Page:Schoebel - Inde française, l’histoire des origines et du développement des castes de l’Inde.djvu/79

Le texte de cette page a été corrigé et est conforme au fac-similé.
— 71 —

On le présente comme le conservateur de l’ordre général, maha ritasya dhartari[1], comme le bon pasteur, sugopâ[2], et, principalement, comme le père de tous les brâhmanes : viçveshâm ij janitâ brahmanâm asi[3]. Mais le mot brahmanaspiti prête à l’équivoque, et, grâce à cela, le brâhmane peut, sans avoir l’air d’y toucher, s’identifier avec le dieu de sa création. Le pra minam brahmanaspatir mantram vadaty ukthyam[4] paraît se rapporter à l’officiant autant qu’au dieu. C’est une conjecture que les autres hymnes au nombre de treize, qui, habilement distribués dans le contenu entier du Véda, chantent spécialement Brahmanaspati, semblent grandement confirmer. Ce qui est certain, c’est que le brâhmane a réussi à inscrire déjà dans le Véda la divinité de sa personne ; il s’y qualifie carrément dieu, sa devo[5], et même père des dieux : devânan yah pitaram brahmanaspatim[6].

(Données de localisation des mots et des éléments)

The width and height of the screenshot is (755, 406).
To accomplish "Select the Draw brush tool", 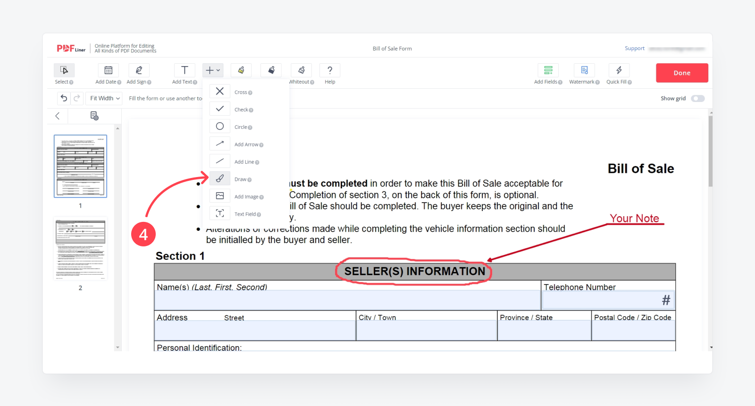I will 220,179.
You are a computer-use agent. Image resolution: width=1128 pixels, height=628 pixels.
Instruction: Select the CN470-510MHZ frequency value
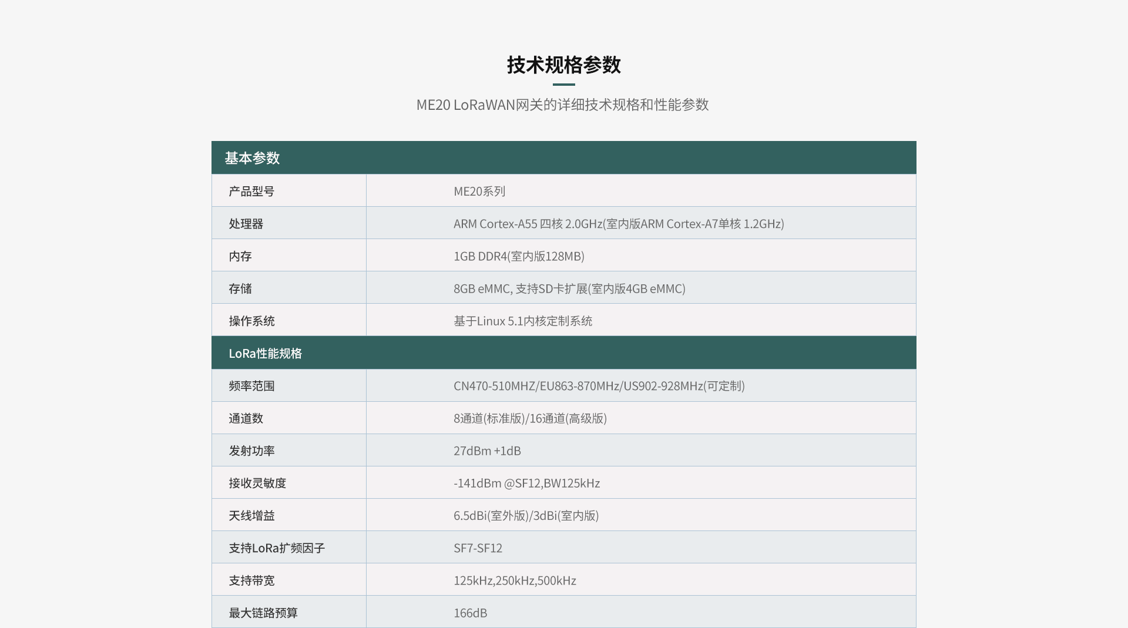(x=599, y=386)
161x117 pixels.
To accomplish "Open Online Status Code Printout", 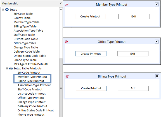I will (35, 110).
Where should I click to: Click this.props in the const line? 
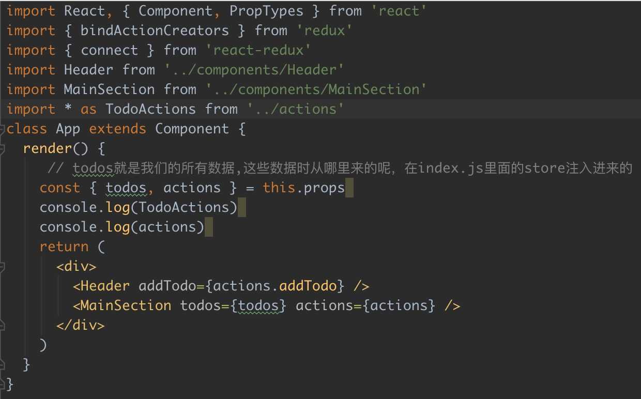303,188
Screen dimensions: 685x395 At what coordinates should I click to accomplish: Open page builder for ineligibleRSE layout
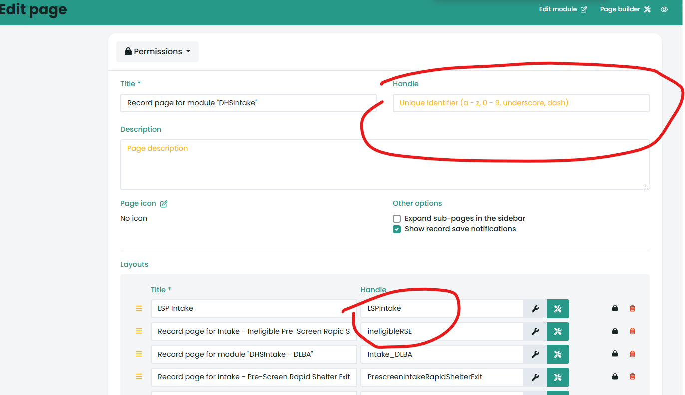[558, 332]
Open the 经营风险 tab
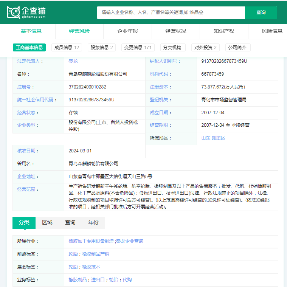The width and height of the screenshot is (287, 287). (x=79, y=31)
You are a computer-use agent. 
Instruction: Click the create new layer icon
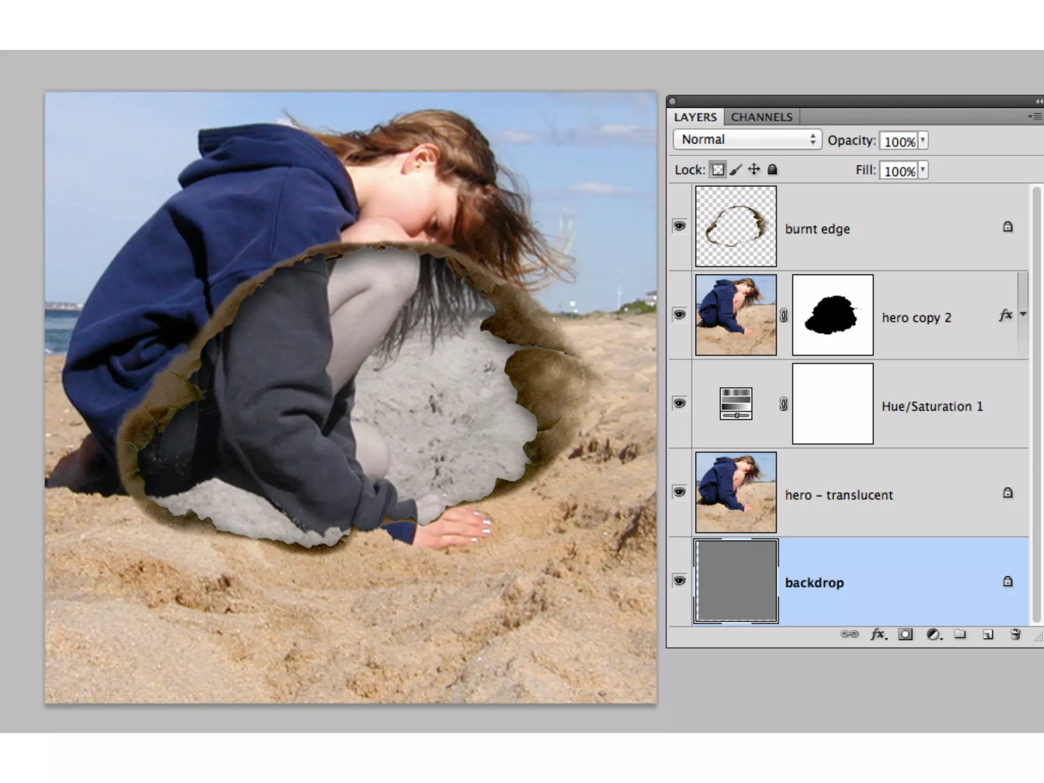(988, 634)
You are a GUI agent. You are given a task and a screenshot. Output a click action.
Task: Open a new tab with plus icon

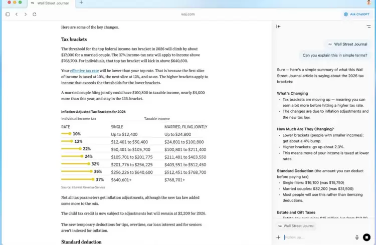coord(81,3)
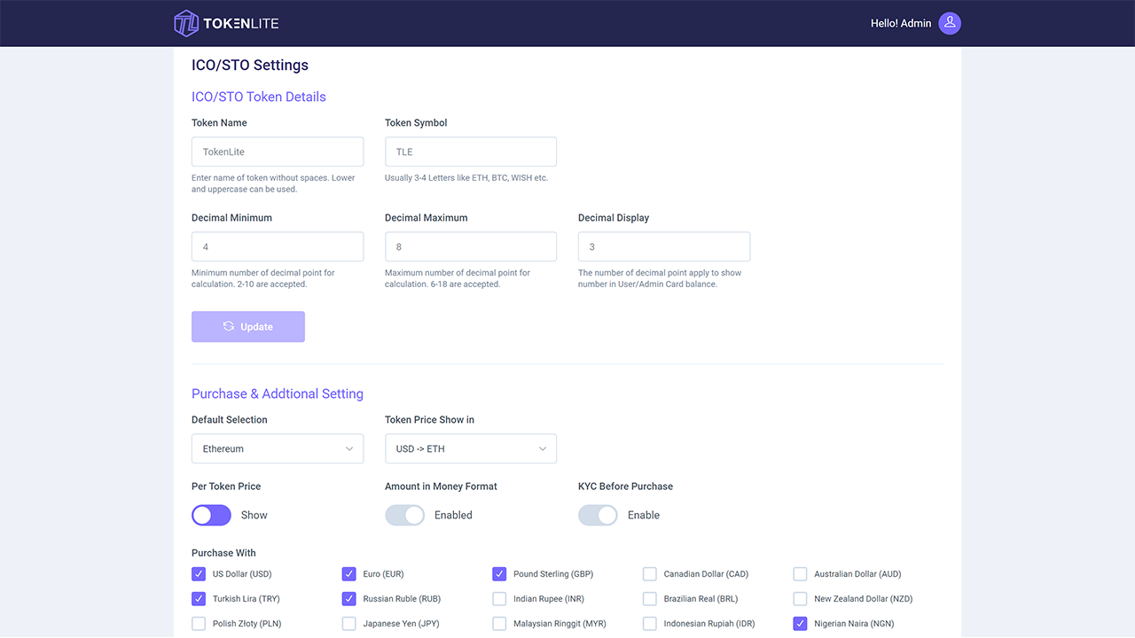Enable the Brazilian Real (BRL) checkbox
This screenshot has height=638, width=1135.
649,598
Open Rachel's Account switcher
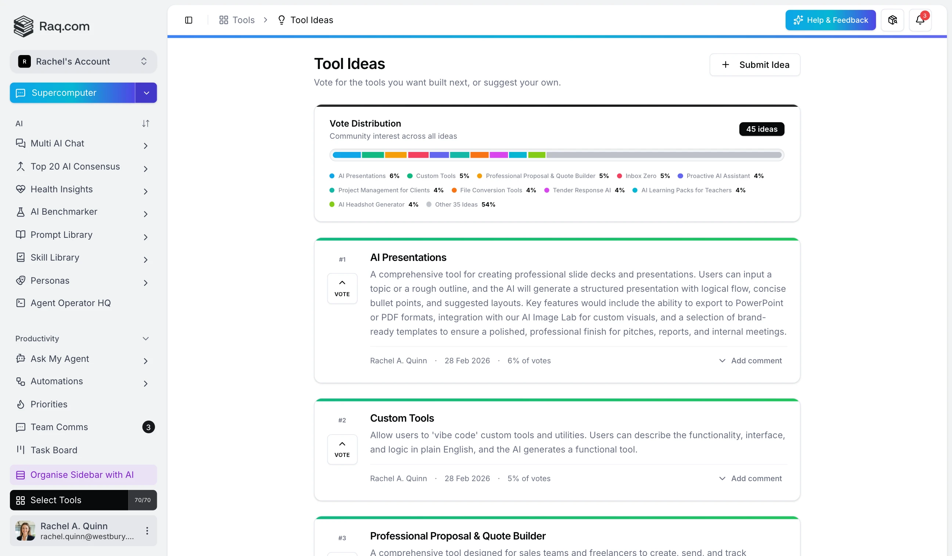The width and height of the screenshot is (952, 556). click(83, 62)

▶ Liste des consignes:
1 – Relevez toutes les expressions en sanscrit suivies d'un numéro de note entre crochets dans le texte sur les castes de l'Inde.
2 – Écrivez la suite du texte sur les castes de l'Inde, en reprenant après sa dernière phrase.

▶ Corrigé:
1 –
- maha ritasya dhartari
- sugopâ
- viçveshâm ij janitâ brahmanâm asi
- pra minam brahmanaspatir mantram vadaty ukthyam
- sa devo
- devânan yah pitaram brahmanaspatim

2 –
L’équivoque persiste quand il s’agit d’appliquer exactement le mot brihaspati[7]. Toutefois cette incertitude est pour notre sujet sans conséquence ; il nous suffit de savoir que, grâce aux fauteurs des textes, la rhétorique du Véda prépare déjà fortement la future situation des brâhmanes, en nous les montrant qui nourrissent tous les hommes[8], et distribuent aux dieux leur part en sacrifice : devâs cit te brihaspate yajniyam bhâgam ânaçuh[9]. Le grand Agastya, dit un hymne censé être des plus anciens[10] et déjà cité plus haut, le rishi Agastya a nourri les deux varnas, les Arvas et les Dasas. Cependant malgré tout et quoiqu’il intrigue pour arriver à pouvoir dire : « Die welt sie war nicht eh’ ich sie erschuf », le brâhmane, à l’époque où nous sommes, ne fait pas encore, théocratiquement, bande à part ; on le voit qui se mêle volontiers avec le râjanga, avec le râjâ et lui accorde « famillionèrement », quand le râjanga est devenu râjâ, le titre de demi-dieu, ardhadeva[11] ; il combat aussi à ses côtés et tue avec lui, hanti râjabhir[12]. Mais déjà, son véritable roi à lui étant Soma, il réclame la part léonine du butin fait sur l’ennemi. N’est-ce pas caractéristique de la prééminence déjà établie du prêtre ? Le roi est d’ailleurs censé reconnaître la supériorité

  1. R. V., II, 23, 17.
  2. Ib. st. 5. N’est-ce pas caractéristique des religions que leurs fauteurs ont tous en si médiocre estime les fidèles qu’ils les comparent aux moutons (ou brebis), schafe ?
  3. R. V. Ib. st. 2.
  4. « Maintenant le Brahmanaspati dit le mantra-uktha ». (R. V. I, 40, 5 ; I, 393.)
  5. R.-V. II, 24, 11 (II, 535).
  6. Ibid. II, 26, 3 (II, 542).
  7. L’équivoque est particulièrement embarrassante dans certaines strophes des hymnes II, 24 (st. 10) et IV, 50 (st. 7 sqq.) vol. III, 224. On ne sait si Brihaspati vise dans ces passages le dieu ou le prêtre.
  8. Ibid. X, 28, 11 (V, 521).
  9. Ib. II, 23, 2 (II, 520).
  10. Ib. I, 179, 6 (II, 356).
  11. R. V. IV. 42, 8, 9 (III 201)
  12. Ib. I, 40, 8 (I, 395).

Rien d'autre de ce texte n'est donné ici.